== Text provided ==

Showing posts with label Brazil. Show all posts

Saturday, 13 February 2016

Zika, Like Rubella, a Game-Changer?

I’ve been collecting links on the Zika virus for weeks now.

If you haven’t been keeping up, here are some points to know:
• there isn’t a concrete link yet between reported cases of microcephaly and the Zika virus in Central and South America;
• some researchers in Latin America suggest that it is not Zika but a Monsanto-linked larvicide causing microcephaly;
• microcephaly is a variable diagnosis depending on the size of the head, unlike anencephaly, which literally means “no in-head”;
• microcephaly is also a variable condition affecting some infants not much, others catastrophically;
• microcephaly cannot be reliably diagnosed in utero until quite late in pregnancy and then, see above for variable diagnosis and prognosis.

So, while this is a fascinating epidemiology narrative, it has devastating consequences for the region.

And may well serve as a game-changer in reproductive rights.

Several writers have drawn parallels between the Zika and Rubella viruses.

The Guardian:
It’s early spring in London. Some of Britain’s leading medical researchers have convened to discuss alarming new evidence linking a virus long presumed to be harmless with a spate of defects in newborn babies. It’s not 2016, it’s 1946, and the disease is not Zika, but German Measles, or Rubella.

The writer goes on:
Such women [infected with Rubella and seeking an abortion], historian Leslie Reagan has eloquently argued, were ‘moral pioneers’. The accidental combination of pregnancy and disease put women in the complicated position of having to assess scientific information about the probability of foetal malformation, and confront the anxieties and uncertainties associated with either terminating a pregnancy or carrying it to term. Not all medical practitioners agreed that infection with Rubella in early pregnancy justified abortion. But many did, to the extent that termination had become the ‘recognised treatment’ for maternal Rubella in British hospitals at least a decade before abortion was made legal.
But beyond individuals’ ethical and medical quandaries, there is now in Latin America a helluva public health mess.

Ilana Löwy, historian of science and medicine, writes:
Brazil is facing an epidemic of a severe birth defect: microcephaly (abnormally small head size), a condition linked with important neurological impairments and developmental delays.
Brazil, don’t forget, is also hosting the Olympics this summer.

Brazil and other countries are focussed on trying to control the spread of Zika infection, as Löwy says, “undoubtedly an important goal, but difficult to achieve rapidly.”

But the point here, as with Rubella, is that even if the cause of microcephaly can be nailed to Zika and even if a rapid diagnosis for Zika-infected fetuses is devised, what bloody good will it do?

Abortion — and in many countries in the region, contraception as well — is pretty much totally illegal.

So, there will be not only thousands, perhaps tens of thousands, of panicky women demanding some recourse, but there will be entire states gazing with despair at a generation of brain-damaged children.

Löwy again:
Microcephaly is scary. As reported in an article published by BBC Brazil on December 15, 2015, pregnant women in rural zones of Pernambuco say they are terrified by what they know about the zika epidemic and its consequences. Brazilian doctors have no answer to their fears. Public health experts are predicting 15,000 cases of microcephaly—and possibly up to 50,000 zika-induced birth defects—before the end of 2016. When asked about the possibility that women will be allowed to abort fetuses at risk of birth defects induced by zika, the answer is: “Abortion is a crime.”

== Problems to solve ==
**1)** Print verbatim the passage of the post on Zika and Rubella that begins with the words containing "Ilana Löwy, historian" and ends with "Olympics this summer.".
**2)** In the post on Zika and Rubella, how many cases of microcephaly are public health experts predicting before the end of 2016?

== Stored items ==
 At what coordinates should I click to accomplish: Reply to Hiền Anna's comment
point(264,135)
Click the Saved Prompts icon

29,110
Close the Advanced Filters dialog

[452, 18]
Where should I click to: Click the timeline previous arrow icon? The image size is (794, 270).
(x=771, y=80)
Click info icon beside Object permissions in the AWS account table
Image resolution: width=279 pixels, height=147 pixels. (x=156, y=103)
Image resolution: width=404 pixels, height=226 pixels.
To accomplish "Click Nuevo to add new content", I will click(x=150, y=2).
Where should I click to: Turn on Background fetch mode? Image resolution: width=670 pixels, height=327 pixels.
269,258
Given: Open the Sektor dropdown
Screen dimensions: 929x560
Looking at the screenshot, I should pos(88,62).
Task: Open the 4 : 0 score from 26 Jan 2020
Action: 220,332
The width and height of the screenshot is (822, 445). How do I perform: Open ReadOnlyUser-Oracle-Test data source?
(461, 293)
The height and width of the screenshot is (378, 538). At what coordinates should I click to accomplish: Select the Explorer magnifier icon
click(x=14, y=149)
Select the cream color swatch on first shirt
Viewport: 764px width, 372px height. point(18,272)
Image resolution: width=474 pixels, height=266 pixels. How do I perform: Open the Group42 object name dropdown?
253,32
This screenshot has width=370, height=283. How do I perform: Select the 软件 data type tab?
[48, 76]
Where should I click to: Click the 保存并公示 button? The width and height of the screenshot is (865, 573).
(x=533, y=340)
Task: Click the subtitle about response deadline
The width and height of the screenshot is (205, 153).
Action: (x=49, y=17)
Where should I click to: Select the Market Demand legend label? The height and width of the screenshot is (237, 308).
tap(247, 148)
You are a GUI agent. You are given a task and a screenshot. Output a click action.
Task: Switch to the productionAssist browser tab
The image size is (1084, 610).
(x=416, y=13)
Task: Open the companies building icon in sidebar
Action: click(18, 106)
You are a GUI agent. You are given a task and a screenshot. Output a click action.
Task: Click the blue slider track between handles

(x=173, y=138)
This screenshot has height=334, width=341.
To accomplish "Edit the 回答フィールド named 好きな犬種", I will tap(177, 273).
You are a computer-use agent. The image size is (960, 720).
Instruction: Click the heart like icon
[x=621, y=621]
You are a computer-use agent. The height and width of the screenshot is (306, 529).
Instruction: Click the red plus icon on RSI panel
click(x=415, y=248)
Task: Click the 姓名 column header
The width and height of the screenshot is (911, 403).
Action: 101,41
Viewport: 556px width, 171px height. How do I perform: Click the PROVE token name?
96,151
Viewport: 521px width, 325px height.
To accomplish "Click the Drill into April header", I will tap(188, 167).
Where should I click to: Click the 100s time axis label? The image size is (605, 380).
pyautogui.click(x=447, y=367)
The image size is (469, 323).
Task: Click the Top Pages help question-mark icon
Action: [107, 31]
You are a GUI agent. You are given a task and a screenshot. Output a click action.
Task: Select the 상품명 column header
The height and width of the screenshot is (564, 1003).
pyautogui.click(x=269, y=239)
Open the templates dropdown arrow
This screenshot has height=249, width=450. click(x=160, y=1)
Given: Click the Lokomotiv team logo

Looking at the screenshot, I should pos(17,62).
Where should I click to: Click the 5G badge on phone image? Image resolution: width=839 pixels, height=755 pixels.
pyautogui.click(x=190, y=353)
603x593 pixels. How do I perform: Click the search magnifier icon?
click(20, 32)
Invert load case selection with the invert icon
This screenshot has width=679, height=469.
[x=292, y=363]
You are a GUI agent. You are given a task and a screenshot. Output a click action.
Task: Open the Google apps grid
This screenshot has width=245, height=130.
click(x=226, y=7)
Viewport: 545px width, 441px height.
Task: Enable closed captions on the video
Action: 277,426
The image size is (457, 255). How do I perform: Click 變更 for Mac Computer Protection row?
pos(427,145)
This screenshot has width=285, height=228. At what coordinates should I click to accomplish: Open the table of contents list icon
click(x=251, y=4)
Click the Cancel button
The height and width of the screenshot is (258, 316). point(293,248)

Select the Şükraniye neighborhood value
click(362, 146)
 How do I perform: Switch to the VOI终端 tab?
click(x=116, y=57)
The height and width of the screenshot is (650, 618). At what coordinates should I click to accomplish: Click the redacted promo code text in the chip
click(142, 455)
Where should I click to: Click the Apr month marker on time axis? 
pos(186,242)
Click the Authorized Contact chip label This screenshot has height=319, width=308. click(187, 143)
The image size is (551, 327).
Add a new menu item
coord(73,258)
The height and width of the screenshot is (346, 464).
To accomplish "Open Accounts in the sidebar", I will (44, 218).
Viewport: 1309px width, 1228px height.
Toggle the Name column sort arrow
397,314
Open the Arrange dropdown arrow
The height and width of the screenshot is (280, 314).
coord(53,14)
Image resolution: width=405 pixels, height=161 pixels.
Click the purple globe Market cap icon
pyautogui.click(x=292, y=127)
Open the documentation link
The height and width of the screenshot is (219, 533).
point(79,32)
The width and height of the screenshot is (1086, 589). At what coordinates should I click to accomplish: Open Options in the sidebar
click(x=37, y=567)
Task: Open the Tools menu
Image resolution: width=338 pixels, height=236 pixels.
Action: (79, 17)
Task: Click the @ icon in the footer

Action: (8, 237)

== Solutions to the tasks ==
**1)**
Ilana Löwy, historian of science and medicine, writes:
Brazil is facing an epidemic of a severe birth defect: microcephaly (abnormally small head size), a condition linked with important neurological impairments and developmental delays.
Brazil, don’t forget, is also hosting the Olympics this summer.

**2)** 15,000 cases.